The four marked poses in the lab are:

• (-3 ft ,-2 ft ,0 deg)
• (0 ft,3 ft,0 deg)
• (5 ft,-3 ft,0 deg)
• (5 ft,3 ft,0 deg)

Tips

1. The output of the member function perform_observation_loop() needs to be a numpy column array, as required by the provided localization code. If you have a python list of the 18 sensor readings, use the code snippet below to convert the list to a numpy column array:

   np.array(array)[np.newaxis].T
   

2. If you get poor localization results:
   1. Make sure the robot is performing a counter-clockwise rotation with the first sensor reading taken at the current robot heading.
   2. Adjust the sensor noise in the configuration file (sensor_sigma in sensor_sigma).
3. If you need to call asyncio coroutines (ex: await syncio.sleep(3)) inside a function, you need to add the keyword async to the function definition. Here is an example:

   async def sleep_for_3_secs():
      await asyncio.sleep(3)
   
   await sleep_for_3_secs()
   

   NOTE: Notice the keyword “async” in the function definition. Any function that uses the keyword “await” (i.e. calls ascyncio coroutine), should have the async keyword in the definition. To call the async “function” or coroutine, use the “await” keyword.

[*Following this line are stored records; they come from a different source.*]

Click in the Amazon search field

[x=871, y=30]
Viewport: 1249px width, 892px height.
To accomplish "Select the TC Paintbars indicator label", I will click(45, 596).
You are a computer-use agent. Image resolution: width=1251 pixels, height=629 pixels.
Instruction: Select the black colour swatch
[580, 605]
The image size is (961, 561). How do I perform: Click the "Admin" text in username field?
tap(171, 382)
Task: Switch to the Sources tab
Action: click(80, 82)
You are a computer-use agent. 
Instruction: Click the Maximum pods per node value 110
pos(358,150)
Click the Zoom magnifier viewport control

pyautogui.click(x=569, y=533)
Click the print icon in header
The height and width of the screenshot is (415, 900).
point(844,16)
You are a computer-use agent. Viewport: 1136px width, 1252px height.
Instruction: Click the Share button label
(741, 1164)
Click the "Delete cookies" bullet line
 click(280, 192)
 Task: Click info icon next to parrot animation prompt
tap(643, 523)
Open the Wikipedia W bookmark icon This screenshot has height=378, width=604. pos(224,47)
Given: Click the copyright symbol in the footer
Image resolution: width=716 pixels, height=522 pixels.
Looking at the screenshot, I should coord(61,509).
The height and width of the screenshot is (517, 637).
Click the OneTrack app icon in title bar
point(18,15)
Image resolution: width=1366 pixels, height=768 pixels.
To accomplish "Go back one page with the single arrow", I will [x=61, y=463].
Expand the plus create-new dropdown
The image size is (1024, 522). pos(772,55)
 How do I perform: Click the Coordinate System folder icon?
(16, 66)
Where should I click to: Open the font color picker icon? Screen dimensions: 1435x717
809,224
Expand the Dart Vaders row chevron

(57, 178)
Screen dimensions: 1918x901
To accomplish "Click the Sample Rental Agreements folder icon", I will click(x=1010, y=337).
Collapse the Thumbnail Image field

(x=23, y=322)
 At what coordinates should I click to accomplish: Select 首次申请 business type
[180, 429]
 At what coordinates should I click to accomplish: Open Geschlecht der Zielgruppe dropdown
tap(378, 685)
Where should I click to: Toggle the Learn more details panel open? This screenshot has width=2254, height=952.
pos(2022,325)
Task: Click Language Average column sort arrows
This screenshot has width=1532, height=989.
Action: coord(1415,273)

4. If you need to use an await inside RealRobot.perform_observation_loop() for some reason (for e.g. you are using BLE handlers to get the observation data from the real robot), you need to make changes to the localization functions which call this function. Here is a walkthrough of the function definitions that need to be modified:
   1. Add the async keyword to the function defintion RealRobot.perform_observation_loop()
   2. Add the async keyword to the function defintion BaseLocalization.get_observation_data() [Ref]
   3. Add the await keyword when calling the async coroutine perform_observation_loop() [Ref]
   4. In the code cell in the Jupyter notebook lab12_real.ipynb, append the await keyword to the line loc.get_observation_data()

   NOTE: You could skip the above steps and instead directly call the asyncio sleep coroutine as asyncio.run(asyncio.sleep(3)) inside the non-async function RealRobot.perform_observation_loop(), however, this may not be the right way to use asyncio coroutines and could pose issues.

Write-up

To demonstrate that you’ve successfully completed the lab, please upload a brief lab report (<1.000 words), with code (not included in the word count), photos, and videos documenting that everything worked and what you did to make it happen. Include the robot’s belief after localization for each pose, compare it with the ground truth pose, and write down your inference.